▸ GIVEN ENTRIES
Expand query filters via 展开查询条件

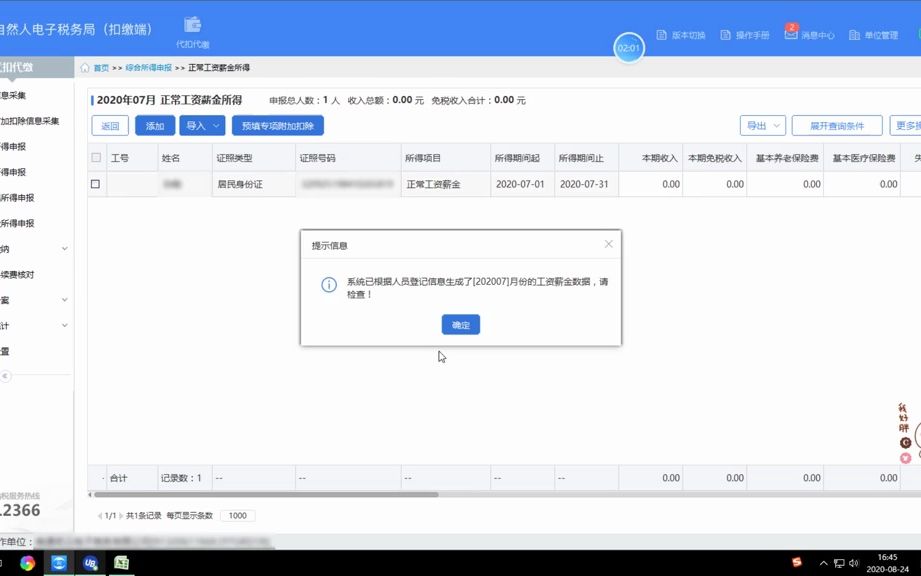(836, 125)
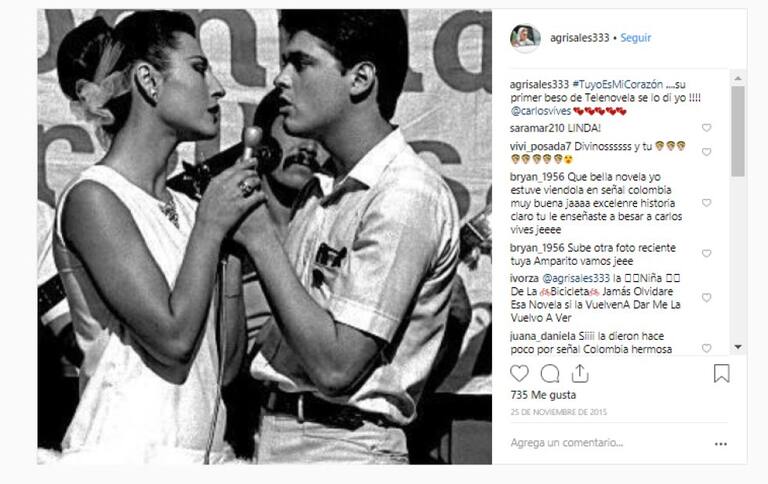Like saramar210's LINDA comment
768x484 pixels.
pyautogui.click(x=706, y=128)
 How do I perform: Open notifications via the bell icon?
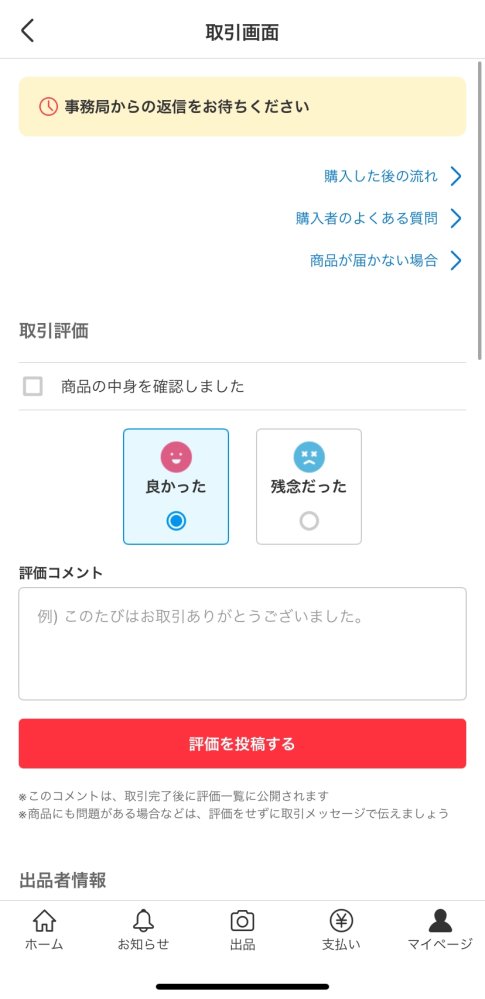[x=143, y=921]
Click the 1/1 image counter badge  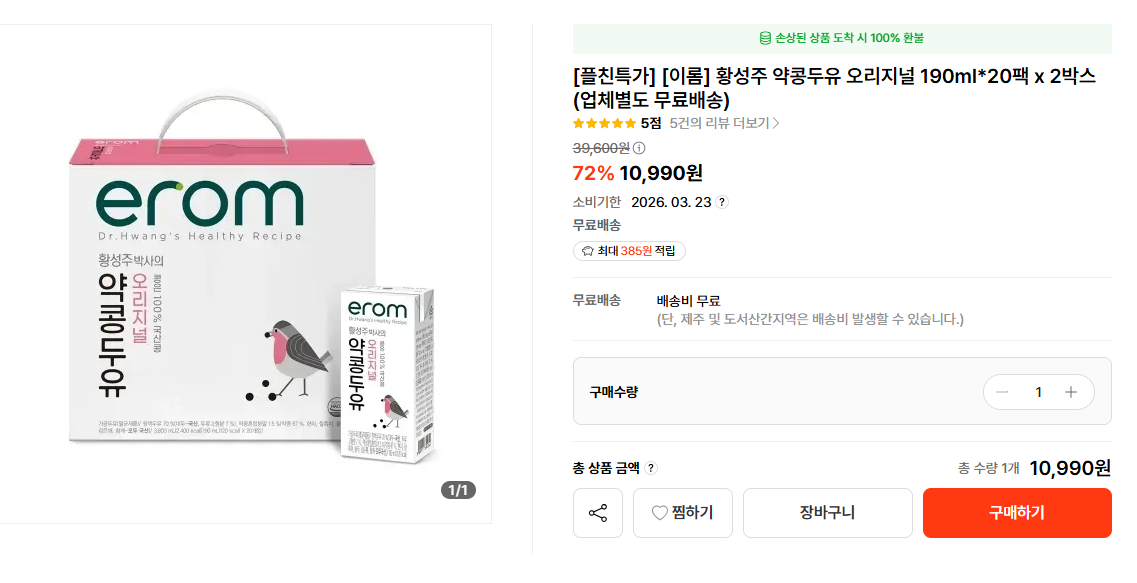click(x=458, y=490)
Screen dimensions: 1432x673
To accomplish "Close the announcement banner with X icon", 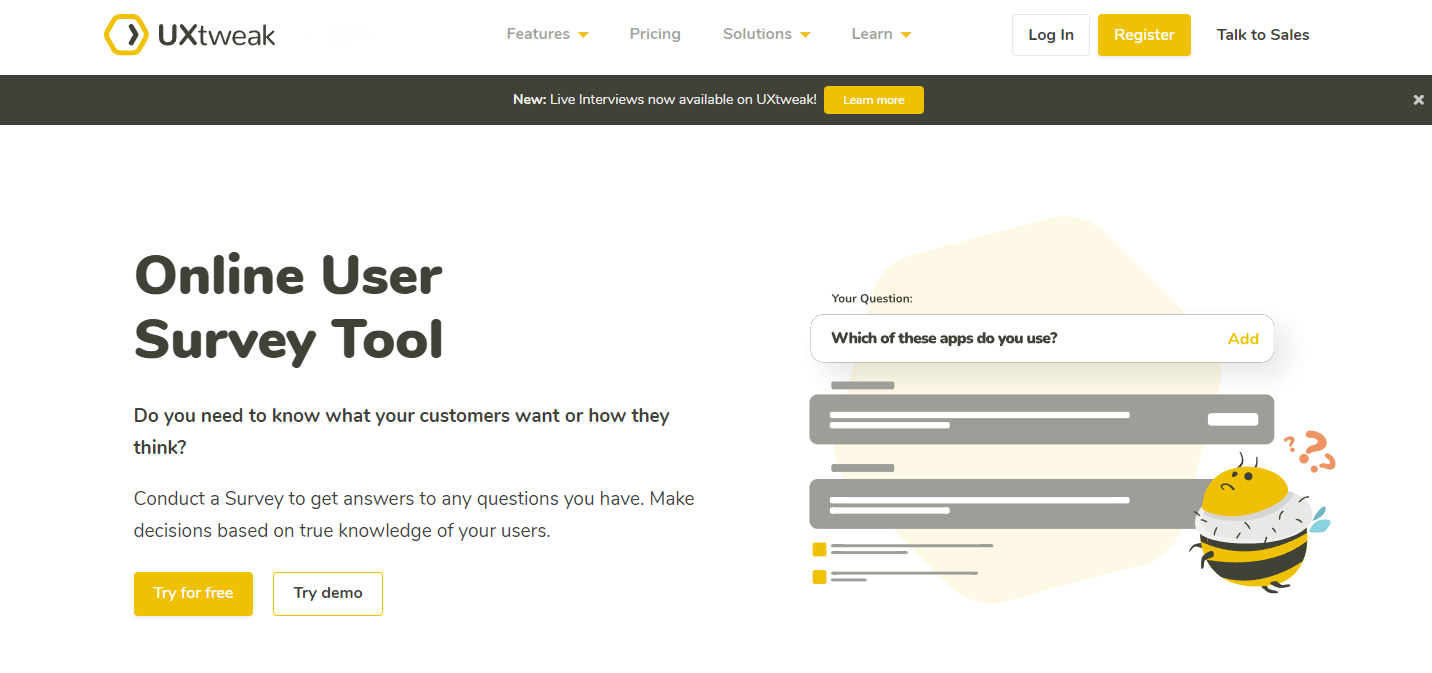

▸ EXERCISE DESCRIPTION
If a picture falls within the span, leave it out, and reproduce exactly the lines from the one containing "Screen dimensions: 1432x673" through the end of the material, and no others.

▸ FINISHED TASK
Screen dimensions: 1432x673
To accomplish "Close the announcement banner with X icon", 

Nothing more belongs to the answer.